Die Verteidiger-Riege der acht aus dem Irak stammenden und miteinander verwandten Männern appellierte an den Berufungssenat, die Strafen zu mildern. Das Erstgericht habe "ein übertriebenes Rache- und Strafbedürfnis" an den Tag gelegt, meinte Elmar Kresbach. Der Fall hätte "eine gewisse Aggression in der Öffentlichkeit" ausgelöst, die erste Instanz hätte sich davon leiten lassen. "Da war unglaublicher medialer Druck da", pflichtete ihm Andreas Reichenbach bei. Das Erstgericht habe "übers Ziel geschossen".

"Wie eine Trophäe herumgereicht"

Dem trat zunächst Oberstaatsanwältin Eva Salfelner entgegen: "Hier gibt es keinen Raum, die Sanktionen zu reduzieren." Sie bescheinigte den Tätern - der Oberste Gerichtshof (OGH) hatte die Schuldsprüche bereits im vergangenen Mai bestätigt - "Charakterlosigkeit und völlige Empathielosigkeit". Sie hätten das Opfer "erbeutet und wie eine Trophäe herumgereicht".

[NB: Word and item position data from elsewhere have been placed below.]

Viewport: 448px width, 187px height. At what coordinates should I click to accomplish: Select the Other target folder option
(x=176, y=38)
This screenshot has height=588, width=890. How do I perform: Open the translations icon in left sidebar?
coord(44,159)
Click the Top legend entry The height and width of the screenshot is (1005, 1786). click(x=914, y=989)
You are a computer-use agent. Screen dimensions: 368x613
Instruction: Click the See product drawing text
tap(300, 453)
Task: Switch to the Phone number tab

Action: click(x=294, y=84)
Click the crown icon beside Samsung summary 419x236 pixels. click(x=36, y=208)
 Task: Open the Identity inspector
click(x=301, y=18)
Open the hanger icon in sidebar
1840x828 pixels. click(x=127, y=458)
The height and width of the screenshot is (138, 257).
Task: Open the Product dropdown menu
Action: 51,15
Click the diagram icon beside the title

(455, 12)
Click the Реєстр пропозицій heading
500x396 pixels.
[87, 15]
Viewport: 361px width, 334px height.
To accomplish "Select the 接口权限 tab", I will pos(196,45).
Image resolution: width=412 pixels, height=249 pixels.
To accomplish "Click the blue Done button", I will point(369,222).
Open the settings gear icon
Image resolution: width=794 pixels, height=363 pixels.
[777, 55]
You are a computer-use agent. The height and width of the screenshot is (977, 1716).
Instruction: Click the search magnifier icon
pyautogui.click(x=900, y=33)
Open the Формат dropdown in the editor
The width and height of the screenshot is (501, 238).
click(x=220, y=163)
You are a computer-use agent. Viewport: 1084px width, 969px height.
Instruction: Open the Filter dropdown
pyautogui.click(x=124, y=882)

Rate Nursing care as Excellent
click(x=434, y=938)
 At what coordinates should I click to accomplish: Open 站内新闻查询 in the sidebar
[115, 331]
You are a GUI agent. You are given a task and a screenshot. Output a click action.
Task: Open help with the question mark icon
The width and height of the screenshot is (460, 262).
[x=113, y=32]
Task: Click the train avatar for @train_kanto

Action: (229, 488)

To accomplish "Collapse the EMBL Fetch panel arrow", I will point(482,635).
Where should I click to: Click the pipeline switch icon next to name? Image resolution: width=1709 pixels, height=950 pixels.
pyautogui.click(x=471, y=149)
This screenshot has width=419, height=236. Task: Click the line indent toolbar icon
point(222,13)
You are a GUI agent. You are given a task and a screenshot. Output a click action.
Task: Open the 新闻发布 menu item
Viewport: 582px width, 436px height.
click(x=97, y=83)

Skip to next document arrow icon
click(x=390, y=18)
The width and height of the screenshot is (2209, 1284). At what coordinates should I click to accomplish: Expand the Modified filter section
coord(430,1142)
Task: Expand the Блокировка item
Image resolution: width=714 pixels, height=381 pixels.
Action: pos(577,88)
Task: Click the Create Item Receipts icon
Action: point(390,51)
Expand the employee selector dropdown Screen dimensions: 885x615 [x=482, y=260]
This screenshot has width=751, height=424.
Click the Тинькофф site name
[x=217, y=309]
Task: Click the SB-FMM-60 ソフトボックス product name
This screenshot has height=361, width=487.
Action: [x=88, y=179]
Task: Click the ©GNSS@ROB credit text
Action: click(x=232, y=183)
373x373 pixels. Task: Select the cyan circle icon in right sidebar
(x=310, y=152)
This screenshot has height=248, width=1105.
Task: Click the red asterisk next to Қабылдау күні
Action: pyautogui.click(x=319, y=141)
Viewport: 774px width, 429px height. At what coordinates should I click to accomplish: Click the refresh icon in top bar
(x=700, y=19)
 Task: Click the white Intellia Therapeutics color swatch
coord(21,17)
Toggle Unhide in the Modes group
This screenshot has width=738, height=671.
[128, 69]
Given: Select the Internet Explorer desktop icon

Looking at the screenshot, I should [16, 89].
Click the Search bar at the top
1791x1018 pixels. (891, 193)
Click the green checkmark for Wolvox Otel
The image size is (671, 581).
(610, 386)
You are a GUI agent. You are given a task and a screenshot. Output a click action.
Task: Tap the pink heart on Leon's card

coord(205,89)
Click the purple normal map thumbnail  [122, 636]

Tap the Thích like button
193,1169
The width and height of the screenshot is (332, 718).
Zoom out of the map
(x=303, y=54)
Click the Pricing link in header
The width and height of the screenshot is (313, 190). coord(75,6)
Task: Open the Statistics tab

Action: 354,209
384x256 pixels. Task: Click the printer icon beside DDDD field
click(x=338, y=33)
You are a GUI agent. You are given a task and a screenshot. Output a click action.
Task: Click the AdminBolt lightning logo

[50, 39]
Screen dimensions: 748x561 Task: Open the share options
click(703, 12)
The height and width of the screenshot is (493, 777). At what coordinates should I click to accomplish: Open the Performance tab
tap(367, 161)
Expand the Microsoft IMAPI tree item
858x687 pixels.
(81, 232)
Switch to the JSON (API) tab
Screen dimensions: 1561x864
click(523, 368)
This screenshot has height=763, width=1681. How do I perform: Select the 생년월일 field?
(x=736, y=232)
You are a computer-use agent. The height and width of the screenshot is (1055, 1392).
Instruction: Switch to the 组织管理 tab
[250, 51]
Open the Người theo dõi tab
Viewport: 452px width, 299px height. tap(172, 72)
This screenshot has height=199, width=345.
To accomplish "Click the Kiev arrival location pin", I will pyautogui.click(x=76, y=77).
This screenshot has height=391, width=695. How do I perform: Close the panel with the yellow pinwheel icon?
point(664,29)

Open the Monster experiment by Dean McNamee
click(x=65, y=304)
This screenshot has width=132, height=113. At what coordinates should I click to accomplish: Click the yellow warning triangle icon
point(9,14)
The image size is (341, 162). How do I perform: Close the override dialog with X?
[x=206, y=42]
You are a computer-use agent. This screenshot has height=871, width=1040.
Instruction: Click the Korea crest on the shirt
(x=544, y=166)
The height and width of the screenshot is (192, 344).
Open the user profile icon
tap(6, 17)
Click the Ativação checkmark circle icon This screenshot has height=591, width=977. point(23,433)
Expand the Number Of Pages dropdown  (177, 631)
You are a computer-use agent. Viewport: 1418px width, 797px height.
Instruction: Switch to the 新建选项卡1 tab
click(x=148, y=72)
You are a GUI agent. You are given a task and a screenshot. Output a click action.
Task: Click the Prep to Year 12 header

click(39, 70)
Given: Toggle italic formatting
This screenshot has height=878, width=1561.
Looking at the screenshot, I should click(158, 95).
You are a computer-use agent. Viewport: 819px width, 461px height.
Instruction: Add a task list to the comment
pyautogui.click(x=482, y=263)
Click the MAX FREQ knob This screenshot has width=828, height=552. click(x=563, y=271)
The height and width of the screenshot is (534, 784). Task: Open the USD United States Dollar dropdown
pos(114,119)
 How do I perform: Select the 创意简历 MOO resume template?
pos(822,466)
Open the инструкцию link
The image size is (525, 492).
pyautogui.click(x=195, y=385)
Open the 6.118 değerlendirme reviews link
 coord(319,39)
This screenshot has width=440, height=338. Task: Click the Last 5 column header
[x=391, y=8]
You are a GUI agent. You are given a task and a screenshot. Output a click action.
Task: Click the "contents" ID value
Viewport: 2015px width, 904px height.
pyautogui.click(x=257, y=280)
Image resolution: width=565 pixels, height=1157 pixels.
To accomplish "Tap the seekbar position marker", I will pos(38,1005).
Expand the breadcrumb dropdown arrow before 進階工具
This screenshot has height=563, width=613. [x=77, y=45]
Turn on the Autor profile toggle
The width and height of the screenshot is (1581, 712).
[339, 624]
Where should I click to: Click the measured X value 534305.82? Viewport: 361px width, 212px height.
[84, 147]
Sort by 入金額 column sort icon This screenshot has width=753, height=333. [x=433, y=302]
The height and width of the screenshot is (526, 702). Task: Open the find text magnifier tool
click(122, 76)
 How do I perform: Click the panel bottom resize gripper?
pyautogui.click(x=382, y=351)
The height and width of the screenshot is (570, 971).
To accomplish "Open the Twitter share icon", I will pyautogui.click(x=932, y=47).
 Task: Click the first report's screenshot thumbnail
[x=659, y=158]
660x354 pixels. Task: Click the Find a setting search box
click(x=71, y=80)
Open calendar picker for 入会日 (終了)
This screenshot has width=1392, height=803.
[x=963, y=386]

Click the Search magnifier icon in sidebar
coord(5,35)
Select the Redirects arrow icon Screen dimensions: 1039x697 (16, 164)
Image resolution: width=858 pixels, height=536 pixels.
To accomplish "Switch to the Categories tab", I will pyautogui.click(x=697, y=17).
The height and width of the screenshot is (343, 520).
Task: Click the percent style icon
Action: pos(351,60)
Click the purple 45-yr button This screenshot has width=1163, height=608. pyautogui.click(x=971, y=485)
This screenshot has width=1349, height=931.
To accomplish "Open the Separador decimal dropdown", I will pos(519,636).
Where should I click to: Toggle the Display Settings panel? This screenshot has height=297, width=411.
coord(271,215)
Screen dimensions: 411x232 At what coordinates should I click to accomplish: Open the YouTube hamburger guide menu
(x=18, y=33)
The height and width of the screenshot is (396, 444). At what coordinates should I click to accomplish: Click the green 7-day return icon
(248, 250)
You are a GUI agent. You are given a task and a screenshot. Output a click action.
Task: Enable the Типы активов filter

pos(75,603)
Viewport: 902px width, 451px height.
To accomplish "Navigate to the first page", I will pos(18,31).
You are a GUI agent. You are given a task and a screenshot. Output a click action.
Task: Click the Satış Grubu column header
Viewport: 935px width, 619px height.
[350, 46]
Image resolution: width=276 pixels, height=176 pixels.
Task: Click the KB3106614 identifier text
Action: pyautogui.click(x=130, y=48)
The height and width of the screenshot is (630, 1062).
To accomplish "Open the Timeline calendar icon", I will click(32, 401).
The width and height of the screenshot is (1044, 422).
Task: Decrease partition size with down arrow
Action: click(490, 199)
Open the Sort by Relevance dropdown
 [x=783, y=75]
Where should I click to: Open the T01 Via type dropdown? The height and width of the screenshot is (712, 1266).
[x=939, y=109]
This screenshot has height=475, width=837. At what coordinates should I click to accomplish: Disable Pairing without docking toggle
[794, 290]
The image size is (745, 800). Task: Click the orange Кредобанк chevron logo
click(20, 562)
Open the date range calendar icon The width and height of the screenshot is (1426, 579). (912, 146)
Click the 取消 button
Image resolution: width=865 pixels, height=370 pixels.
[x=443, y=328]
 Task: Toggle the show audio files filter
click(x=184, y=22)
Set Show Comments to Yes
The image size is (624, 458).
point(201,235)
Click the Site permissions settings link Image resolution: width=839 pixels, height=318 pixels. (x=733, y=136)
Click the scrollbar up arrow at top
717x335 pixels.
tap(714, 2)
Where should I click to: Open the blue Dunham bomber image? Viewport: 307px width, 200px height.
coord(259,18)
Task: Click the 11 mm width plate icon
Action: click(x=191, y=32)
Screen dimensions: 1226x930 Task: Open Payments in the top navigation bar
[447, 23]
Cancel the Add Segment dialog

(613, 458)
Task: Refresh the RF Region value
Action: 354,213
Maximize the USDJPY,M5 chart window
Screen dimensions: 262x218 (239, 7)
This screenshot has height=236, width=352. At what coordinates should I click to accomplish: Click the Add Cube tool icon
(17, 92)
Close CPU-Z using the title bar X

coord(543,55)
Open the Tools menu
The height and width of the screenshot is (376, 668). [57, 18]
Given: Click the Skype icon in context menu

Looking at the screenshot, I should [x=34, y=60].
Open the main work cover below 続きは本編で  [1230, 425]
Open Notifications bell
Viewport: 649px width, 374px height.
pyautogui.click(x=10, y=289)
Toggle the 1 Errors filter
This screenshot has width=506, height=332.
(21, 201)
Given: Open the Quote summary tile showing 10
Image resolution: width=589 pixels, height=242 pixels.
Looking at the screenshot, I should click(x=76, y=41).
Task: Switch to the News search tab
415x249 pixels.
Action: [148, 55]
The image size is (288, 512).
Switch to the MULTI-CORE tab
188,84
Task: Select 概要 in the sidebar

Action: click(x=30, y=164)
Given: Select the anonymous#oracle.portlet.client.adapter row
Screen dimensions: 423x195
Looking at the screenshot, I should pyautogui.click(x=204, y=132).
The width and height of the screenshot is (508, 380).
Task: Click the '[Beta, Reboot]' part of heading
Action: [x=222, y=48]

Der Rädelsführer der Gruppe verzichtete auf ein Schlusswort an den aus drei Richterinnen bestehenden Senat. Er hielt stattdessen einen Zettel mit den Worten "Ich bin unschuldig, ich habe nichts gemacht" in die Höhe. Ein weiterer Mann verwies darauf, die Frau hätte "nicht geweint", sondern sei "ganz normal da gestanden", als man sie mit der Straßenbahn in die Wohnung brachte. "Für einen Kuss elf Jahre zu bekommen, ist sehr viel", gab ein Dritter zu bedenken. Abgesehen davon habe er vor seiner Festnahme "genug Frauen gekannt". "Ich bin der Geständigste von allen, trotzdem habe ich die höchste Strafe bekommen", hieß es von einem anderen, der aber immerhin um Verzeihung bat: "Ich habe einen Fehler begangen." Der mit 23 Jahren Jüngste wandte sich auf Deutsch ans Gericht: "Es war ein Fehler, es tut mir wirklich leid. Ich habe im Gefängnis sehr viel gelernt. Ich habe Deutsch gelernt."

"Das Erstgericht hat die Strafzumessung sehr sorgfältig durchgeführt und sich nicht von Emotionen leiten lassen", begründete die Senats-Vorsitzende Natalia Frohner, weshalb den Berufungen nicht Folge zu geben war. Die bisherige Unbescholtenheit der Männer sei nicht als Milderungsgrund zu berücksichtigen, da sich die Iraker "erst sehr kurz" - zwischen einem Monat und eineinhalb Jahren - in Österreich befunden hätten. Die Männer hätten ihrem Opfer eine schwere Körperverletzung - bei der Frau entwickelte sich eine posttraumatische Belastungsstörung - zugefügt und diese besonders erniedrigt. Durch den ungeschützten Geschlechtsverkehr war die Betroffene auch der Furcht vor einer Ansteckung mit übertragbaren Krankheiten und einer Schwangerschaft ausgesetzt.

In zumindest einer schriftlichen Berufung wurde darauf verwiesen, die Männer würden aus einem anderen Kulturkreis stammen und ein anderes Frauenbild haben. Dem trat die vorsitzende Richterin entschieden entgegen: "In unserem Land herrscht ein Frauenbild, in dem Frauen gleichberechtigt sind." Das müsse man "den Herrschaften zur Kenntnis bringen", stellte Frohner fest.